In C, this was considered a defect and fixed so that the spec now says in &*ptr, neither & nor * gets evaluated. C++ hasn't yet received fixed wording. It's the subject of a very old still active DR: DR #232. The intent is that it is valid, just as it is in C, but the standard doesn't say so.

1
votes

In the context of normal C++ arrays, yes. It is legal to form the address of the one-past-the-end element of the array. It is not legal to read or write to what it is pointing at, however (after all, there is no actual element there). So when you do the &arr[size], the arr[size] forms what you might think of as a reference to the one-past-the-end element, but has not tried to actually access that element yet. Then the & gets you the address of that element. Since nothing has tried to actually follow that pointer, nothing bad has happened.

This isn't by accident, this makes pointers into arrays behave like iterators. Thus &a[0] is essentially .begin() on the array, and &a[size] (where size is the number of elements in the array) is essentially .end(). (See also std::array where this ends up being more explicit)

Edit: Erm, I may have to retract this answer. While it probably applies in most cases, if the type stored in the array has an overridden operator& then when you do the &a[size], the operator& method may attempt to access members of the instance of the type at a[size] where there is no instance.

0
votes

Assuming size is the actual array size, you are passing a pointer to past-the-end element to std::sort().

So, as I understand it, the question boils down to: is this pointer equivalent to arr.end()?

There is little doubt this is true for every existing compiler, since array iterators are indeed plain old pointers, so &arr[size] is the obvious choice for arr.end().

However, I doubt there is a specific requirement about the actual implementation of plain old array iterators.

So, for the sake of the argument, you could imagine a compiler using a "past end" bit in addition to the actual address to implement plain old array iterators internally and perversely paint your mustache pink if it detected any concievable inconsistency between iterators and addresses obtained through pointer arithmetics. This freakish compiler would cause a lot of existing C++ code to crash without actually violating the spec, which might just be worth the effort of designing it...

0
votes

If we admit that arr[i] is just a shorthand for *(arr + i), we can rewrite &arr[size] as &*(arr + size).

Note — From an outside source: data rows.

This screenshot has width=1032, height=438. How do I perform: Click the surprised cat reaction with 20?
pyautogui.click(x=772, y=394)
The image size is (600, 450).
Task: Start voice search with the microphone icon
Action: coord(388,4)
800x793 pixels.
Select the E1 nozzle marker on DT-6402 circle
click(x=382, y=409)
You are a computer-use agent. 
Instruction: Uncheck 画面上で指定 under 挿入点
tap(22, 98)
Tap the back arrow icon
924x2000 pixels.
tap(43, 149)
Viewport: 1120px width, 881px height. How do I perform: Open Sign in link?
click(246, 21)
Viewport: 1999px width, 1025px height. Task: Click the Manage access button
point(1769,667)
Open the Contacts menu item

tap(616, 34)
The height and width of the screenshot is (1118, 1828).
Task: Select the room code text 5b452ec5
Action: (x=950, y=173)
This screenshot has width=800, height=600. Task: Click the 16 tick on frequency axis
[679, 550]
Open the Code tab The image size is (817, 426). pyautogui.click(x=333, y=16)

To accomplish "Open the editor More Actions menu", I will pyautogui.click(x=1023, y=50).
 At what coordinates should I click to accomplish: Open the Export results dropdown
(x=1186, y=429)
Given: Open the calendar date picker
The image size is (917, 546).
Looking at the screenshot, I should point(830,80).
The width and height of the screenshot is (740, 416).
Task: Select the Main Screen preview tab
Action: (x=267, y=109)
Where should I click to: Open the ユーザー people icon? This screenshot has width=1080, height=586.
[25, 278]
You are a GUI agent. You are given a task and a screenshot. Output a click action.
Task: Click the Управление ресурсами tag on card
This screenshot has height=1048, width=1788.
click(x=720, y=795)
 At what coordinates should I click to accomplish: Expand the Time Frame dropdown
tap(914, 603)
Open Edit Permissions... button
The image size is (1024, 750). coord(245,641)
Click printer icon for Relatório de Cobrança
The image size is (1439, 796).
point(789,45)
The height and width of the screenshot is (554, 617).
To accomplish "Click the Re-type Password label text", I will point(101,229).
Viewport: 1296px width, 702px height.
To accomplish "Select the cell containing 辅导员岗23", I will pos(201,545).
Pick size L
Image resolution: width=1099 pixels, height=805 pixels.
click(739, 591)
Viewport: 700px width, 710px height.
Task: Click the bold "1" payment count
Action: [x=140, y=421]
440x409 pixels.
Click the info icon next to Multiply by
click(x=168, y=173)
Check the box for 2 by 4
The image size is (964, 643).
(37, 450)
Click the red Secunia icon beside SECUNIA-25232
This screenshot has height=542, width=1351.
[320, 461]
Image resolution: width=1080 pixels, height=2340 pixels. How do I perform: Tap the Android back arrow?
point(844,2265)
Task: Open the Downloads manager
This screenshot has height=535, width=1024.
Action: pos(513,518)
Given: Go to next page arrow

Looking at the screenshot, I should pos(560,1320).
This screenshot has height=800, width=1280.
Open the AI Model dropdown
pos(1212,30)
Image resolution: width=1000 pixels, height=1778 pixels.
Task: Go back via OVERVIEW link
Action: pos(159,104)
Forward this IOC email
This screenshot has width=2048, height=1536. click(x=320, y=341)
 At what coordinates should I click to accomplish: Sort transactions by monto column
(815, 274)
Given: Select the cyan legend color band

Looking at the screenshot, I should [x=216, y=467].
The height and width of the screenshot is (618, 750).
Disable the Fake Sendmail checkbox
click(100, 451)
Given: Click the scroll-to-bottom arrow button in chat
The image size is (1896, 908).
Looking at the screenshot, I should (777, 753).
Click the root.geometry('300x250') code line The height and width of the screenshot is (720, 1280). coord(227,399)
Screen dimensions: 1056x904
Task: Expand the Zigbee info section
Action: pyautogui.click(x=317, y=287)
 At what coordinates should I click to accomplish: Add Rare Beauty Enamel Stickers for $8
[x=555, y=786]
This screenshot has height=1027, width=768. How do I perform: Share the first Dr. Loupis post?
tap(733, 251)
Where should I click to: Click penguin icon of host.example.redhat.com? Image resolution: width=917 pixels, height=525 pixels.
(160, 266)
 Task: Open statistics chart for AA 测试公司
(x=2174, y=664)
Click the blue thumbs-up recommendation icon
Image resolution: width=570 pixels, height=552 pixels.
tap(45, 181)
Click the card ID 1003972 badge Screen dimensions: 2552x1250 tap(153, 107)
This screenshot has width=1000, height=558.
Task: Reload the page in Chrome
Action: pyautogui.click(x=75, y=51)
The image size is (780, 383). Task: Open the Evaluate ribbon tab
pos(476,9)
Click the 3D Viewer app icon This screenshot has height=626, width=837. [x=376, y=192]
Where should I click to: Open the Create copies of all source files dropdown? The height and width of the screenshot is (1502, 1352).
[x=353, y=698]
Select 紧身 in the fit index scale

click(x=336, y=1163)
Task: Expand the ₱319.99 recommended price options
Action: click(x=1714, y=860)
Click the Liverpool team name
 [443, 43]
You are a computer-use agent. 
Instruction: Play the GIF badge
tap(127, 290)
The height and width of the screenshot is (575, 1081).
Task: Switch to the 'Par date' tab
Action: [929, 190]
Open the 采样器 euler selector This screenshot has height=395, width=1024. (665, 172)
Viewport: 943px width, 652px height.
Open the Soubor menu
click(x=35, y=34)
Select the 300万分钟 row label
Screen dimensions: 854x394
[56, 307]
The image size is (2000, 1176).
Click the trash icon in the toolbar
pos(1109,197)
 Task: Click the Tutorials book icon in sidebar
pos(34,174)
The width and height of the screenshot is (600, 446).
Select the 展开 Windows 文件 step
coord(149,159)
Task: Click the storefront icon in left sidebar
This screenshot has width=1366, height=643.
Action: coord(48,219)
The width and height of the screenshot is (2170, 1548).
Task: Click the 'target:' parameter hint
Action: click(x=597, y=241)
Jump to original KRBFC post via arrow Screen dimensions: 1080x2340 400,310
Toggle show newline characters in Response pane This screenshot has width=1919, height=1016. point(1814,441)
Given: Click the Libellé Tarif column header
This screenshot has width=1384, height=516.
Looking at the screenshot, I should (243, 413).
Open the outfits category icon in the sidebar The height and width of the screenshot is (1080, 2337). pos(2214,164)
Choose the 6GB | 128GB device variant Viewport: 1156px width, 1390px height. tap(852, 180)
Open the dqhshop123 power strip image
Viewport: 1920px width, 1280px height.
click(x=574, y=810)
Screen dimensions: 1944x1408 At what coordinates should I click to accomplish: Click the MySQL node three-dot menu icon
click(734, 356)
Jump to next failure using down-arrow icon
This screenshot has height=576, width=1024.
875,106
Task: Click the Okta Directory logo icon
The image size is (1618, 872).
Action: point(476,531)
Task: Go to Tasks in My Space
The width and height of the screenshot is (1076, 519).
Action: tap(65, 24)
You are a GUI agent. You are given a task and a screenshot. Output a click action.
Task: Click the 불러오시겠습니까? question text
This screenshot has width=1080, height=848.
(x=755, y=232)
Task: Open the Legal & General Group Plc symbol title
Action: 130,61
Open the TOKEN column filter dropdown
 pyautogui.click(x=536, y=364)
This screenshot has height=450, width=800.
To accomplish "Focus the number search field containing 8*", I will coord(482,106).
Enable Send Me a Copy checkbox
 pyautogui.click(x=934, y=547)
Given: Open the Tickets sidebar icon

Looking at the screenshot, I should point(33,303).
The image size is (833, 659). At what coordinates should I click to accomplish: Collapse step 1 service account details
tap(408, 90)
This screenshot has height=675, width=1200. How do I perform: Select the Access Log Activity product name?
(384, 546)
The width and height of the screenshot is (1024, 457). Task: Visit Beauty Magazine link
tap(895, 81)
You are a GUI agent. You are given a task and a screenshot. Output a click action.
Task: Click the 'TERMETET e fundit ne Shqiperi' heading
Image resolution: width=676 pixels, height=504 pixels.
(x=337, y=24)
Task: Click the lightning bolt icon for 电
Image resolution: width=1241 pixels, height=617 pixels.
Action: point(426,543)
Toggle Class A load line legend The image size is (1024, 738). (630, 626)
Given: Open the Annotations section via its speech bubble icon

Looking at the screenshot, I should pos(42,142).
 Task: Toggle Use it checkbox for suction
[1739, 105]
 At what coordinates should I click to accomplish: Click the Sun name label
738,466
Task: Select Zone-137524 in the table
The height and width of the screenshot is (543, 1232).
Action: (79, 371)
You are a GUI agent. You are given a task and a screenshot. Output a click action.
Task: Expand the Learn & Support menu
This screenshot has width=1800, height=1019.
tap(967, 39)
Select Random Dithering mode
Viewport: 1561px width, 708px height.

Hence, we are dereferencing a pointer that points to the past-the-end element, which leads to an undefined behavior. As you correctly say, arr + size would instead be legal, because no dereferencing operation takes place.

Coincidentally, this is also presented as a quiz in Stepanov's notes (page 11).

-5
votes

It's perfectly fine and well defined as long as size is not larger than the size of the actual array (in units of the array elements).

So if main () called mysort (a, 100), &arr [size] would already be undefined behaviour (but most likely undetected, but std::sort would obviously go wrong badly as well).